Polyamidoamine-polylysine graft copolymers (PAMAM-g-PLL) were prepared by ring-opening polymerization of benzyloxycarbonyl lysine N-carboxyanhydride (Lys(Z)-NCA) initiated with primary amine of generation 4 polyamidoamine (PAMAM G4) and subsequent deprotection of polyamidoamine-poly-(benzyloxycarbonyl lysine) copolymer (PAMAM-PLL(Z)). The chemical structure and composition of the PAMAM-g-PLL with varying length of PLL arms were characterized by Fourier transform infrared spectroscopy (FT-IR) and nuclear magnetic resonance spectroscopy ((1)H NMR). Agarose gel electrophoresis test revealed that the PAMAM-g-PLL could completely combine DNA to form complexes. The scanning electronic microscopy (SEM) and atomic force microscopy (AFM) observation showed that the morphology of these complexes was spherical. Dynamic light scattering (DLS) measurement illustrated that the sizes of complexes were in range of 100-200 nm. The MTT assay demonstrated that cytotoxicity of PAMAM-g-PLL were lower than the either PAMAM G4 or the poly-L-lysine-15k (PLL-15k).
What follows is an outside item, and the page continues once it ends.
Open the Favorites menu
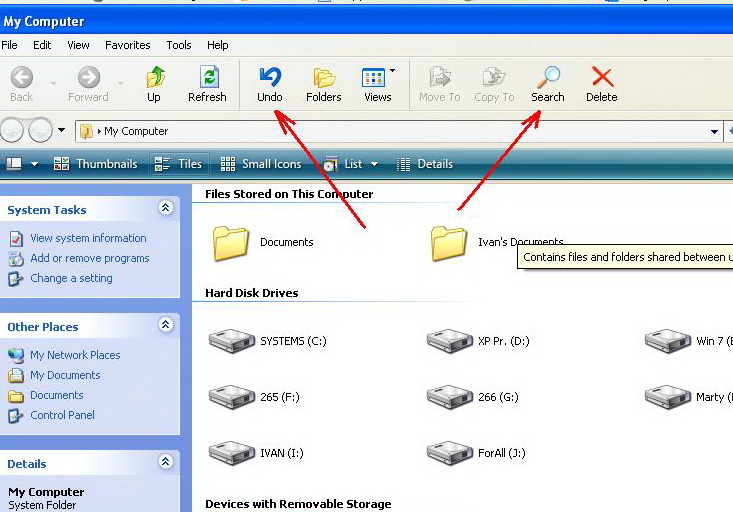 tap(127, 45)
The in vitro transfection test indicated that the PAMAM-g-PLL with 3.8 average polymerization degrees of PLL arms (PAMAM-PLL-3.8) displayed significantly higher transfection efficiency than that of PAMAM G4 and PLL-15k at the same N/P ratio, Furthermore, PAMAM-PLL-3.8 at the N/P of 40 or 80 displayed better serum-resistant capability than that of PEI-25k and Lipofectamine 2000. The DNA local delivery test in rabbit vessel exhibited that the restenosis was inhibited to a significant extent. The above facts revealed that PAMAM-PLL-3.8 is a promising gene vector with low cytotoxicity, high transfection efficiency and serum-resistant ability.